(Photo by Jonathan Daniel/Getty Images) Jay Cutler; Brandon Marshall
One of the things that fans of the Chicago Bears have gotten used to over the years is that they will never have an elite wide receiver on their roster. Drafting players like David Terrell and bringing in over-the-hill free agents like Mushin Muhammad did little to dispel that notion, but then GM Phil Emery turned conventional wisdom on its head, and traded for Brandon Marshall.
Here’s how our Peggy Kusinski described Marshall’s 2012 season with the Bears:
“He rewrote the record books in 2012 with single season records in receptions and receiving yards with a career high eleven touchdown catches.”

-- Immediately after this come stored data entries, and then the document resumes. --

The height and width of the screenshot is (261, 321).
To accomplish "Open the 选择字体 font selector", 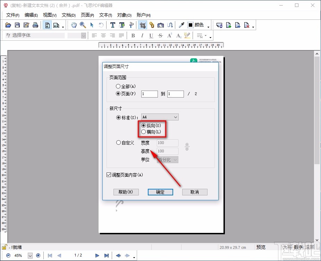I will (35, 35).
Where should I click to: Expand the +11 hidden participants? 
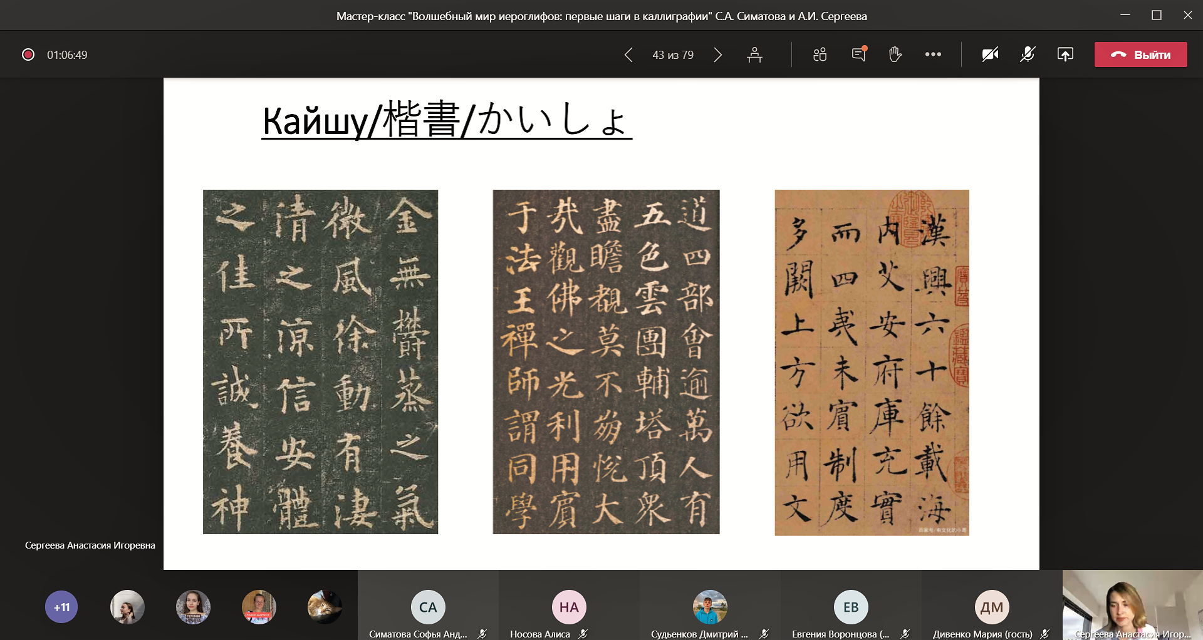tap(61, 607)
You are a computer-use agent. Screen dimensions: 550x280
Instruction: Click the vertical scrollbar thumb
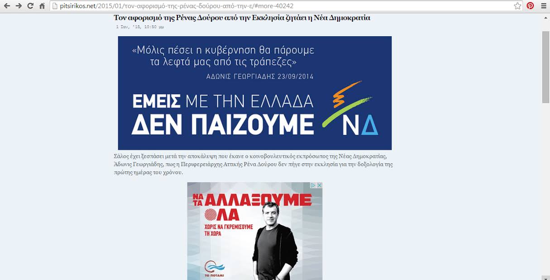[x=545, y=67]
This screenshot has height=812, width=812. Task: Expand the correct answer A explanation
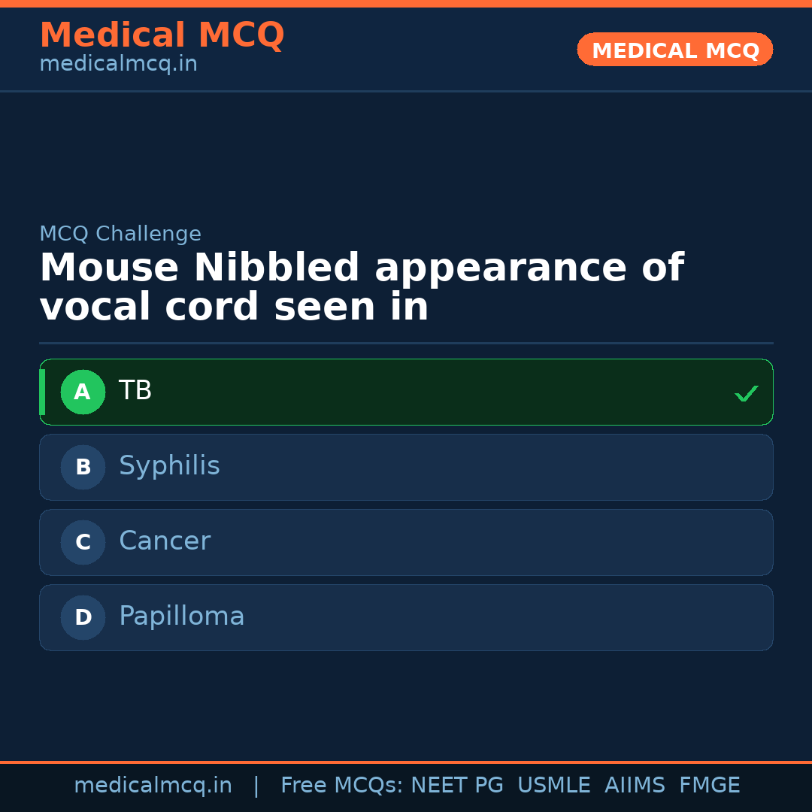point(406,392)
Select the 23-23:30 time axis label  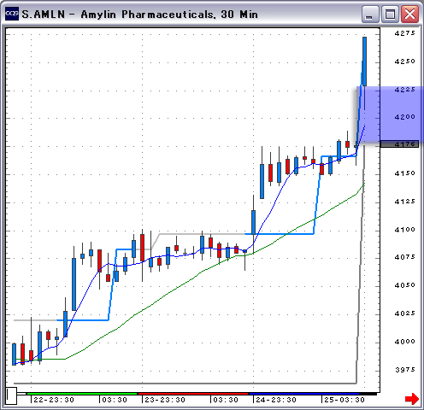click(165, 400)
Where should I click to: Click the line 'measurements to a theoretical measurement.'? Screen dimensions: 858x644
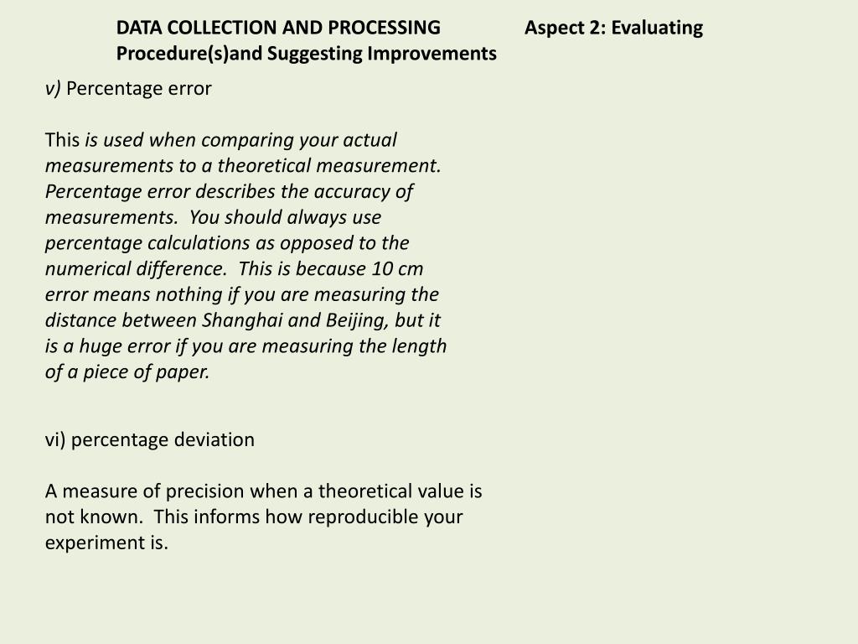[243, 165]
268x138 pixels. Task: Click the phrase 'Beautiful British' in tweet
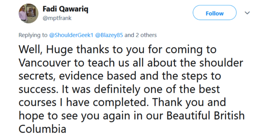click(205, 115)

It was quite the achievement for a guy who is perhaps best known for wearing out his welcome with both the Denver Broncos (where he shone along with Jay Cutler) and the Miami Dolphins, but the feel good fest hit a bit of a speed bump on Tuesday, when Marshall made some interesting comments to the media.
Here’s what Michael C. Wright of ESPNChicago.com had to say:
“Marhsall indicated that the Bears might be pushing a little harder than he’d like as Chicago attempts to prep its star wideout for the Sept. 8 regular-season opener against Cincinnati.
“‘It’s one of those things where you may be rushed a little bit, and some people might think I need to be farther on than where I am,” Marshall said. “So it’s a little frustrating not being where I want to be right now, and maybe pushed a little bit. So we’ll see.’”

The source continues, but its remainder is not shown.